Öğretmenler Gününün arifesinde Milli Eğitim Bakanı Prof. Dr. Ziya Selçuk tarafından yapılan açıklamalar dikkat çekiciydi. Selçuk, okullar arasındaki eşitsizliğin giderilmesi gerektiğini söylerken Öğretmenliğin de meslek olarak oturması gerektiğini vurguluyordu. Bu açıklamanın içeriğine bakılınca, öğretmenliğin henüz meslek olarak oturmamış olduğu sonucu çıkarılabilir.
Bakan, atanma bekleyen öğretmenlerle ilgili olarak da kadro talebinde bulunduklarını ve bu konudaki çalışmaların devam ettiğini kaydederek, milli eğitimde teknolojik açıdan hiç bir eksikliğin olmadığını iddia etti. “Bizim eksikliğimiz yapısal eksiklikler. Öğretmenlik meslek olarak oturtulmalı, okullar arasındaki eşitsizlik giderilmeli. Müfredatın daha kişiselleşmesi. Bunu mümkün oldukça kişiselleştirmeliyiz. Eğitim mahiyeti bozulursa teknoloji burada zarar verir” diyen Bakan sözlerine şöyle devam etmiş:
“Zerk etmek fiili bizim eğitim literatürümüzde çok kullanmadığımız bir kelime. Aşağıdan yukarıya paylaşılan bir hareketle olacak bir şey. Okulun bir hedefi olması gerek. Okullar hangi parametrelerde yüzde kaçlık birimdedir, hangi okulun ne ihtiyacı var ki biz bunu nasıl sağlarız? Okullarımız arasındaki farkı 5 yılda büyük ölçüde kapatacağımız zamana gidiyoruz. İmkân farklılıkları var. Okullarda ücretli öğretmen olmaması gerekiyor, kadrolu öğretmen olması gerekiyor. Yüzde 34 farklılık var başarı konusunda. Ama imkân farklılığı bundan daha fazla. Ders kitaplarının içeriğinin hepsinin yeniden organizasyonu konusunda bir süreç var. Bu çok rahatlıkla yapılabilecek bir şey. Türkiye buna hazır ve daha ilerisini istiyor. Bu toplumsal bir talep olduğu içinde kolay. Biz aşağıdan yukarıya doğru öğretmenlerimiz desteğiyle kendiliğinden oluşacak bir süreç” diyen Bakan “Toplumdaki cazibe iş garantisiyle artacak. Çocuğu iş başı eğitim ile çocuk ürettiği için para kazanacak. Ürettikçe satış olacak. Satış oldukça okullar pirim kazanacak. Fabrikaların makinelerini kullanacağız. Fabrika okuldur. Bir yıl içerisinde iş garantili okullar olduğunu göreceksiniz. Bütün bunlar lise mezununun iş bulmasını bir an önce üretmesini sağlayacağız. Askerlikle ilgili tedbirler alacağız. İş garantili okullar olacak” gibi önemli ve dikkatleri çekici iddialarda bulundu.

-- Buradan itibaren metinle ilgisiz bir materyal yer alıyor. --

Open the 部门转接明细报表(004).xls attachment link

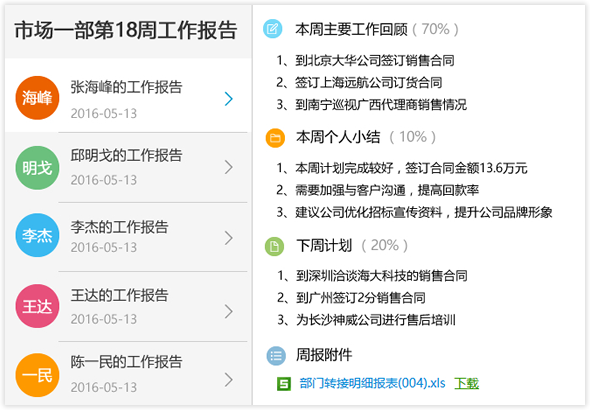click(x=372, y=384)
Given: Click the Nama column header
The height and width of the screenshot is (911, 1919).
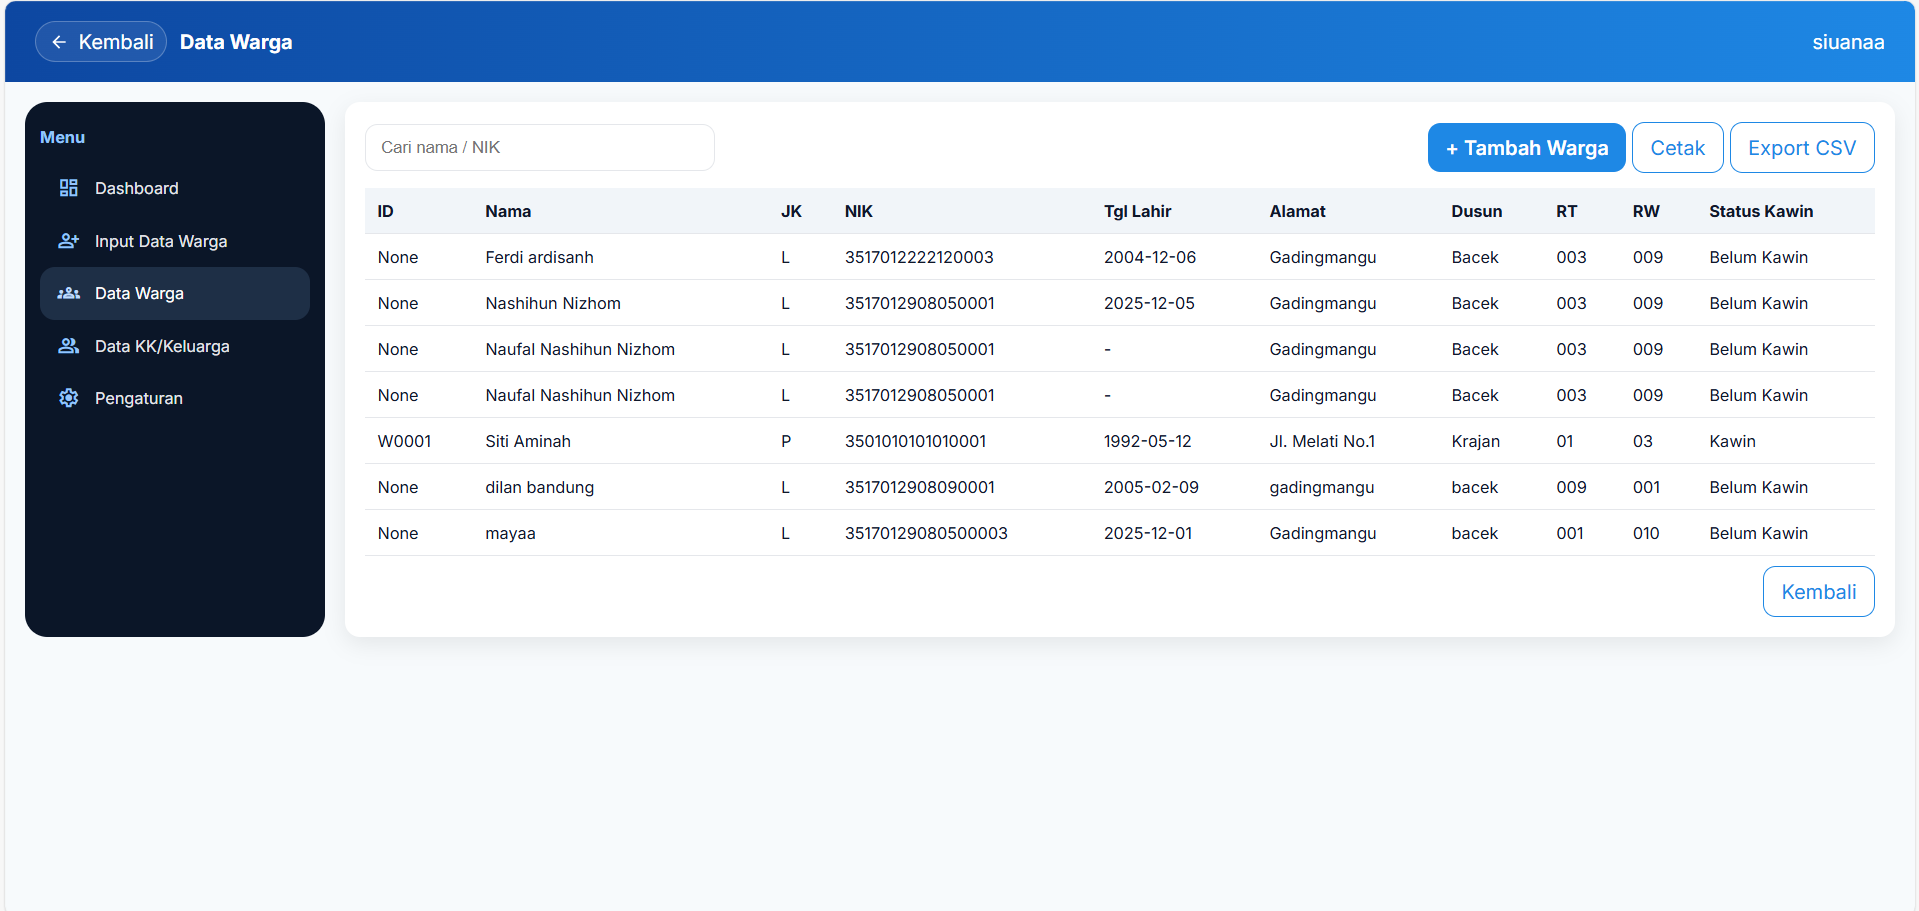Looking at the screenshot, I should pyautogui.click(x=508, y=211).
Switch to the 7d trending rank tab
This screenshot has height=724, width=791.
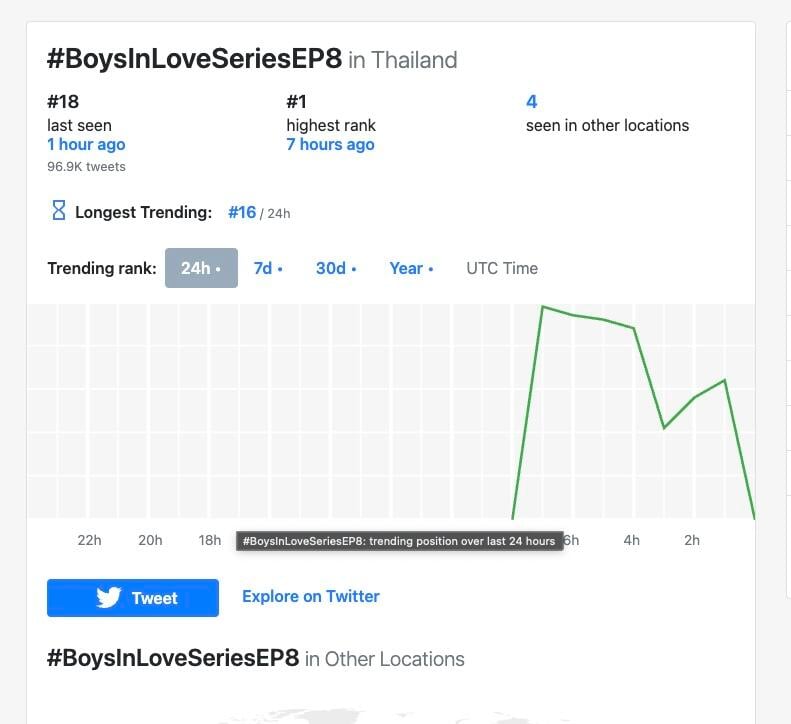click(x=268, y=268)
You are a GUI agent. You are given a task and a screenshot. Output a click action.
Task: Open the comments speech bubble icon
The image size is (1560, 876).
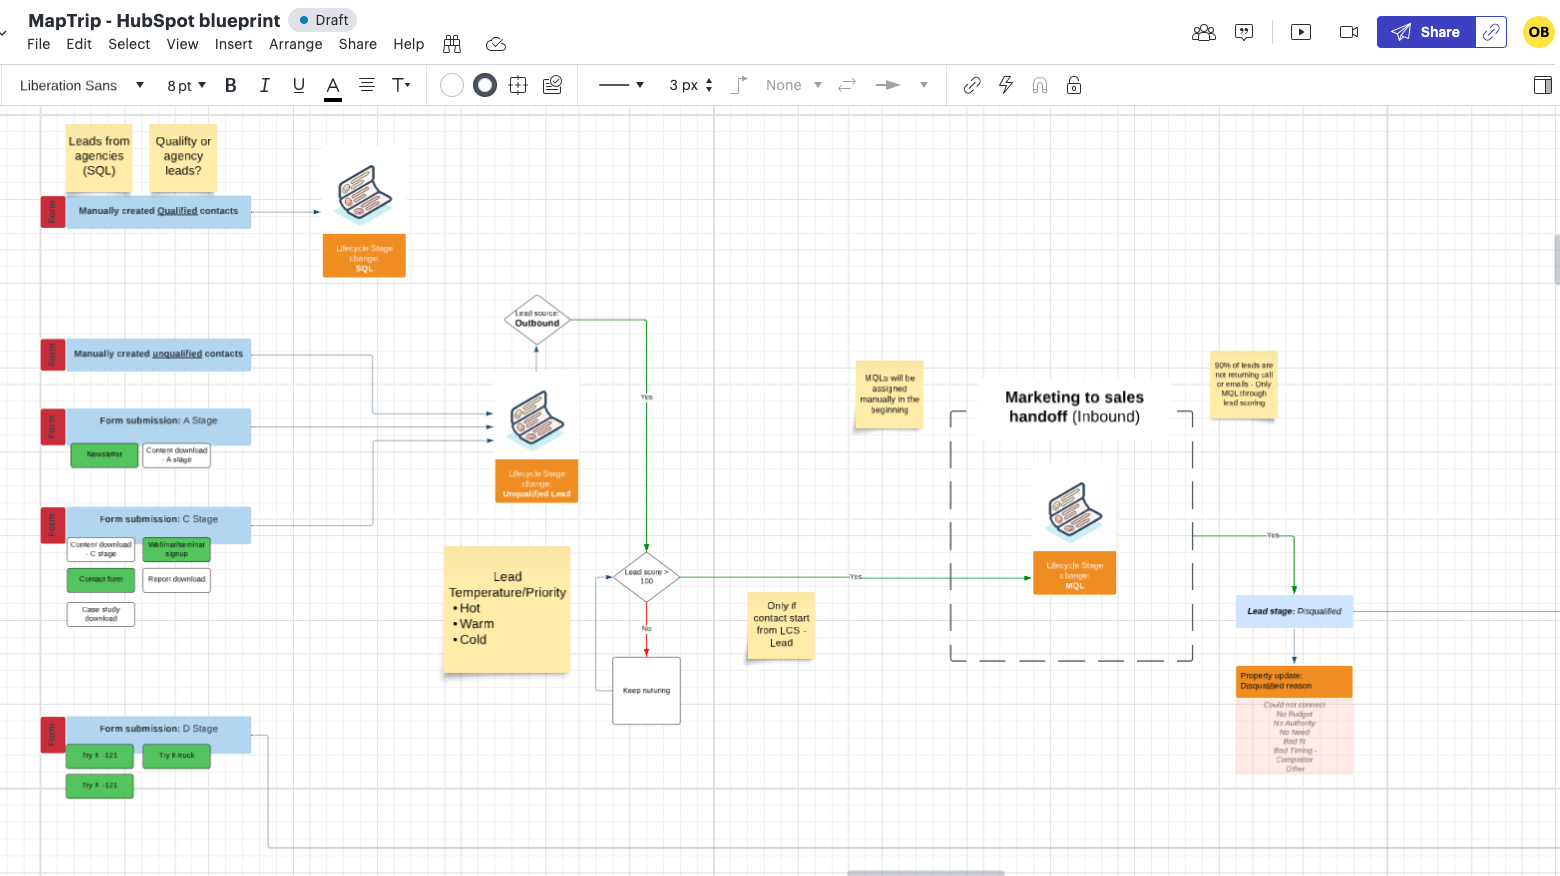(1244, 32)
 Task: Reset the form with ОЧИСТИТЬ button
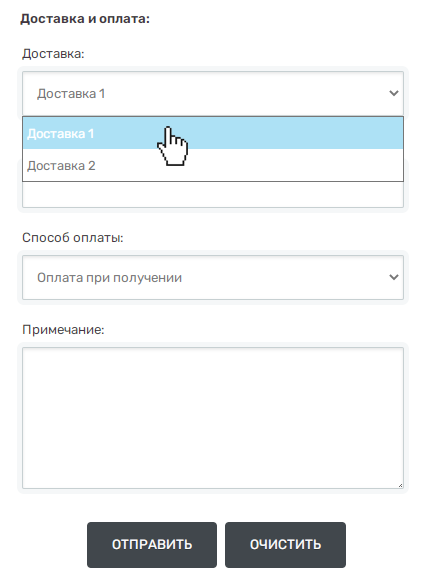click(285, 545)
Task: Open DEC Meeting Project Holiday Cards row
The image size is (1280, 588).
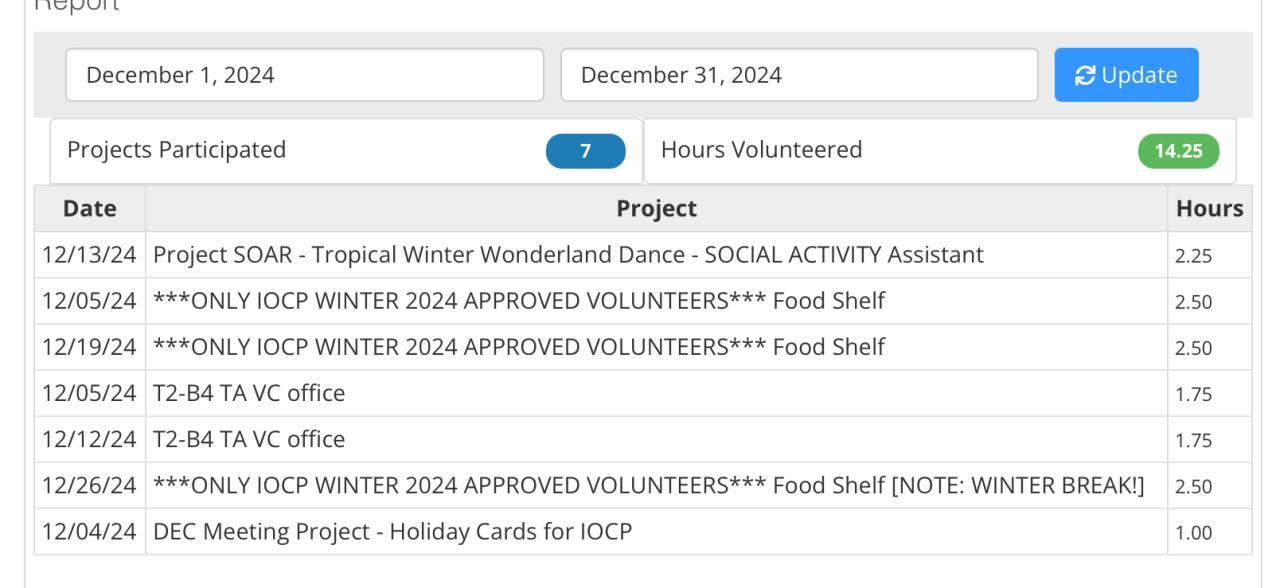Action: click(x=392, y=531)
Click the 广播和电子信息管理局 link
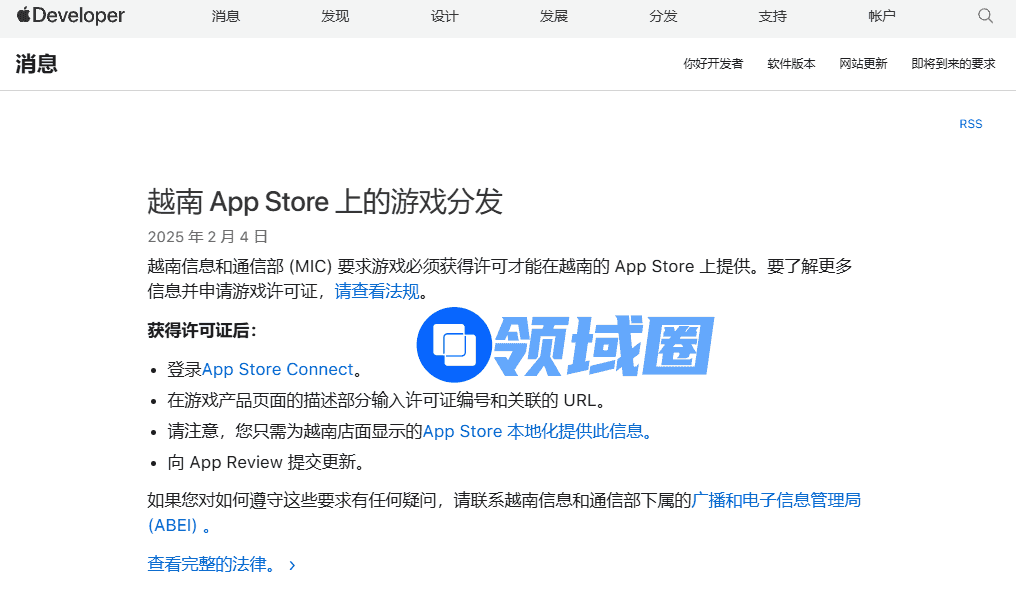Viewport: 1016px width, 592px height. click(776, 500)
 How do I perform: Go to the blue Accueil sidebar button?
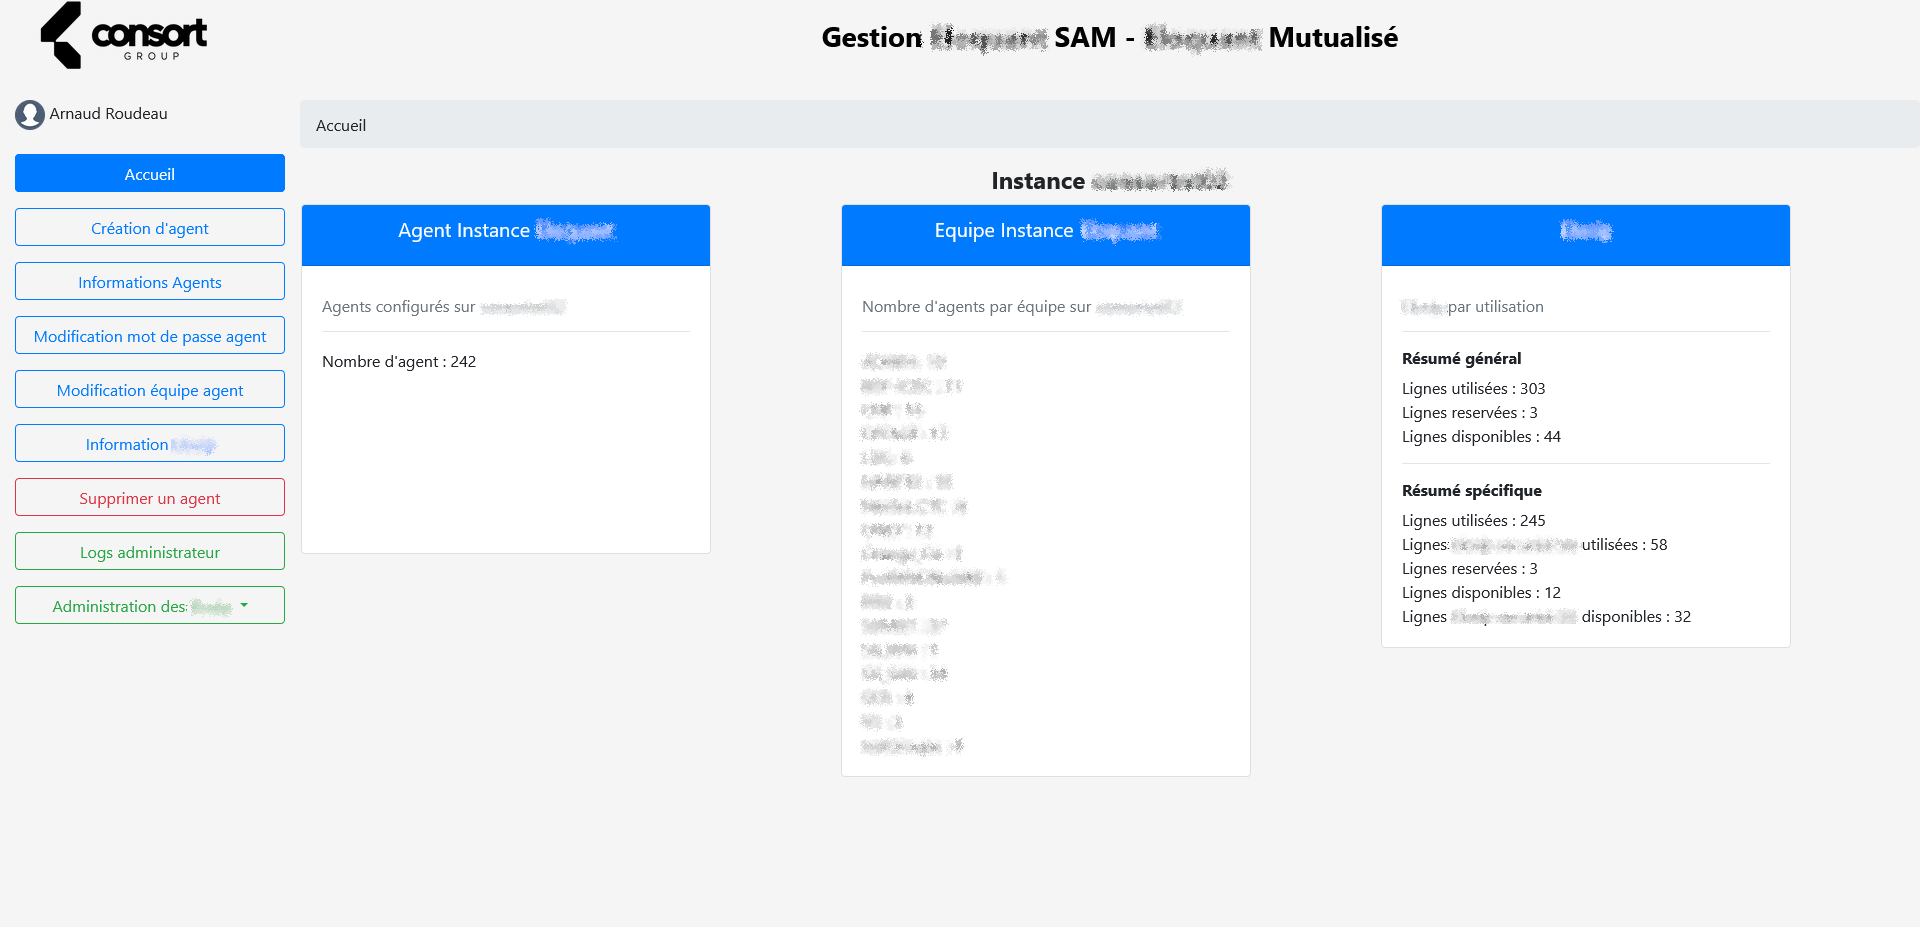click(150, 174)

Öğretmenlik mesleğinde amaçladıkları değişimlere de vurgu yapan Bakan “Bizim bu topraklarda kendi kökünde bakacak yeşertecek bir köke ihtiyacımız var ve bizim kökümüz çok sağlam. Burada öğretmenlerimiz açısından eğitim hayatlarını daha anlamlı kılmak ve bir ilham hissetmek çok değerli. İl il dolaşıyoruz. İlçeleri dolaşıyorum. Birinci ağızdan benim mutfağı dinlemem lazım. Para, kadro sormuyorlar. Eğitimcilik hayatlarını daha tatmin edici kılmak önemli. 20 yıl da geçse öğretmenden aynı şeyi bekliyoruz. Yatırım yapmalıyız. Öğretmenlerin kariyer sisteminde yükselmelerini nasıl sağlarız, bunların hesaplarını yaptık” diye konuştu.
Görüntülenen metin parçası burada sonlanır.